Un premier travail consisterait à faire une rapide phénoménologie des traits distinctifs eux-mêmes « ordinaires » du générique, à la fois la généralité de sa pertinence et son caractère sélectif voire rebelle par lequel il s'oppose au Tout philosophique et à ses modes comme l'Idée. 1. Les objets ou les disciplines qui peuvent plus facilement que d'autres recevoir un sens ou un usage générique. 2. Le type de généralité ou d'universalité qui les caractérise comme niveau intermédiaire entre le Tout et la Singularité (la moyenne, le milieu, l'ordinaire, le quelconque ?). 3. La vocation de l'être-générique à remplir une fonction d'a priori pour…mais non inscrite dans un Tout et par conséquent probablement indépendant du transcendantal. 3. Il offre résistance et autonomie à son absolution philosophique, c'est un moyen de défense des sujets comme « hommes ordinaires ». 4. Il produit de la validité plutôt que de l'autorité, de la vérité plutôt que du savoir, mais il a besoin des savoirs pour y intervenir et les transformer. 5. Au niveau des « sciences génériques » repérées par l'épistémologie, c'est un « savoir » supplémentaire qui s'ajoute aux savoirs existants, un appui ou une intervention latérale « dans » les autres savoirs mais qui ne les détruit, qui s'y ajoute plutôt.

Finalement deux problèmes ou deux risques de cette notion, il y a un problème d'excès propre au générique qui ne doit pourtant pas être un sous-produit de l'Idée et de la philosophie.

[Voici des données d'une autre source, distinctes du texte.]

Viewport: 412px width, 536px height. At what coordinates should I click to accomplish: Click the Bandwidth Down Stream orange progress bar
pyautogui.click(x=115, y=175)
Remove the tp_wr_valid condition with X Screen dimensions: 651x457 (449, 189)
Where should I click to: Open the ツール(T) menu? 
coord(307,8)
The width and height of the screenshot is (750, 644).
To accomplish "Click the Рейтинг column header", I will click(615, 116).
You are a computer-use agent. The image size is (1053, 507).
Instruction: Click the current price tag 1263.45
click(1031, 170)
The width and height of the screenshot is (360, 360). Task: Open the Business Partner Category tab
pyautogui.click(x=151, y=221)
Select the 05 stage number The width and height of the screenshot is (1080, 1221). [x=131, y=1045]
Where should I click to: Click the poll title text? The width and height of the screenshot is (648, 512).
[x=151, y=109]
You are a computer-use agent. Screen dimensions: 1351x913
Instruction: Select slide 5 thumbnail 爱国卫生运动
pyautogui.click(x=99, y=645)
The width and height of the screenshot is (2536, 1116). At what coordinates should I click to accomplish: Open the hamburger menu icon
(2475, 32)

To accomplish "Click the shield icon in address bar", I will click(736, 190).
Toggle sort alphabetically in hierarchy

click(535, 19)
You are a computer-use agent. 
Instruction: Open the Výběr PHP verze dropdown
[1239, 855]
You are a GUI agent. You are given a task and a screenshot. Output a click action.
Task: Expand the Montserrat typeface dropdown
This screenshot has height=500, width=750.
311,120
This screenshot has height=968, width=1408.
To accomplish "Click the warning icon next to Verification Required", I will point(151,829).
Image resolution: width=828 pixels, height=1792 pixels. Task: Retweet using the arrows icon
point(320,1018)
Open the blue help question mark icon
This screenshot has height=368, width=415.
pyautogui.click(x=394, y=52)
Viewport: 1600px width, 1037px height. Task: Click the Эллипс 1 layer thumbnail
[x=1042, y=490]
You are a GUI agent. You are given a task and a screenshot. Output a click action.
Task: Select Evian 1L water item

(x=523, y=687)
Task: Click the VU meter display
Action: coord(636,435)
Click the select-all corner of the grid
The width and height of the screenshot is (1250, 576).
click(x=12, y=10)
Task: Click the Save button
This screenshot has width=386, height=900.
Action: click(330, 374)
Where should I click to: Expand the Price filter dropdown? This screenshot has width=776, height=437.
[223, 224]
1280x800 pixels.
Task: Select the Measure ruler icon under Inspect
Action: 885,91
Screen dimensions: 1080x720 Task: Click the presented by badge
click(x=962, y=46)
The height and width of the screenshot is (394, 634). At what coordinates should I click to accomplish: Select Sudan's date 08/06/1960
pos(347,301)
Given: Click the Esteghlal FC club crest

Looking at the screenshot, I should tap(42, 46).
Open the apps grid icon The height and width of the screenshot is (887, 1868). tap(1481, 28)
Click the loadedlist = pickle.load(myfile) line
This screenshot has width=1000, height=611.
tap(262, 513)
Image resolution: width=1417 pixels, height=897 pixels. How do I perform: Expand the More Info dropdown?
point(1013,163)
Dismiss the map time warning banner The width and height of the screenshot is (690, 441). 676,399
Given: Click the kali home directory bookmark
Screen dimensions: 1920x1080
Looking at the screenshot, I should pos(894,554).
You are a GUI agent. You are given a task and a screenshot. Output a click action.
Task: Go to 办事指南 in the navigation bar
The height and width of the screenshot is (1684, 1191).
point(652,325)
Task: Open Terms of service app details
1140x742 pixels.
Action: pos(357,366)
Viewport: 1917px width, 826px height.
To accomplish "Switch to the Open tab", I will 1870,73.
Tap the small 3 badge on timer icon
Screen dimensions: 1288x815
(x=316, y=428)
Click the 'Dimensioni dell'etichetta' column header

Un problème également de situation moyenne, ni singularité ni totalité, qui risque de le faire confondre avec un juste milieu ou une généralité commune. Phénoménologiquement sur la base de ces traits invariants, nous nous orientons vers cette idée que le générique est un facteur=X qui s'ajoute à un savoir ou un produit déjà existant dans lequel il intervient, sans le nier ou le détruire, pour le libérer d'une limitation, changer de destination sa puissance et l'orienter en fonction de son adéquation à l'homme ou au « sujet ». Une telle transformation qui ne détruit pas un savoir mais en ré-oriente la destination en fonction du sujet, certains l'appellent une « vérité ». Pour notre part nous dirons un « mal minimal » qui puisse être immédiatement un bien positif, le seul bien qui ne soit donc pas vicieux et ne se retourne pas en un mal. Lorsqu'il s'agit comme ici du pouvoir philosophique, il est de lever la suffisance ou l'abus d'origine transcendantal sur le réel. Le générique ne s'oppose pas au philosophique, il s'en émancipe ou s'en libère par un mal minimal. Il s'ajoute ou s'additionne aux savoirs comme un facteur qui lève tout abus anti-humain. Retenons pour l'instant cette indication.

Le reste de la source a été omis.